Deze eerste collegeweek van de laatste onderwijsperiode staat enigszins in het teken van deze schrijver. Met onze tweedejaars Nederlands buig ik mij over Bint (1934) in het kader van autonomie, engagement en activisme in de jaren dertig. Met masterstudenten Rechtswetenschappen besprak ik gisteren Karakter.
Het is altijd boeiend om te zien hoe jonge juristen deze roman, die zich afspeelt in de wereld van de advocatuur, lezen en interpreteren. Zo valt hen op hoe de verteller vanaf de eerste bladzijde het juridische stijlregister gebruikt: vermelding van tijd en locatie worden onmiddellijk gevolgd door het noemen van achtereenvolgens de partijen en de relevante feiten. Maar door die zakelijke taalhandelingen heen schemert een meer metaforisch register, dat een andere wereld oproept dan die van kantoor en beroep. Het begin van dat eerste hoofdstuk, ‘Neen’, blijft weergaloos.
“In het zwartst van de tijd, omtrent Kerstmis, werd op de Rotterdamse kraamzaal het kind Jacob Willem Katadreuffe met de sectio caesaria ter wereld geholpen. Zijn moeder was de achttienjarige dienstbode Jacoba Katadreuffe, zij werd bij verkorting Joba genoemd. Zijn vader was de deurwaarder A.B. Dreverhaven, een man van achter in de dertig, toen reeds bekend als het zwaard zonder genade voor iedere schuldenaar die hem in handen viel.”
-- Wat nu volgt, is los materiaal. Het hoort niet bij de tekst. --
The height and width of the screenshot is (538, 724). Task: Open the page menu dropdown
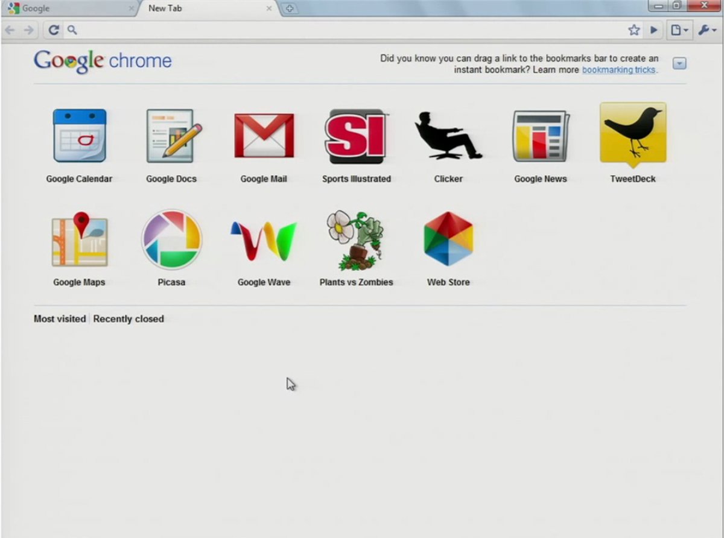click(679, 30)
Zo worden de stukken op het bord gezet en een van die stukken is een keizerskind dat al bij zijn geboorte geholpen moet worden. Met het zwaard zonder genade kondigt de strijd die hem te wachten staat zich reeds aan. Het kind is de zoon van een moeder wier naam en leeftijd met precisie worden vermeld en van een vader die weliswaar een scherp omlijnd beroep belichaamt, maar die geen voornamen krijgt, wiens leeftijd slechts bij benadering wordt aangeduid en die in de roman voornamelijk zal bestaan uit attributen (een hoed, een penning, een mes).
Zo betreden we de dubbele wereld van deze roman: die van het dagelijks licht en van de demonische duisternis, die van de wet als recht en de wet als macht. Menno ter Braak vatte het mooi samen met potlood op het schutblad van zijn exemplaar van Karakter (Universiteitsbibliotheken Leiden, collectie MtB): “Huiskamerroman in cyclopenroman”. Voor hem stond deze roman boven het groteske Rood Paleis, want zij was opgetrokken “uit een sfeer, waarin B. reëel thuis is, evenals in Bint.”
Het zal de gewezen leraar en praktiserende advocaat mr. F. Bordewijk tamelijk onverschillig hebben gelaten. Men moest de persoon nu eenmaal niet gelijkstellen aan de schrijver, die hij in een laat televisiefragment dan ook aanduidde als “een zekere Bordewijk”.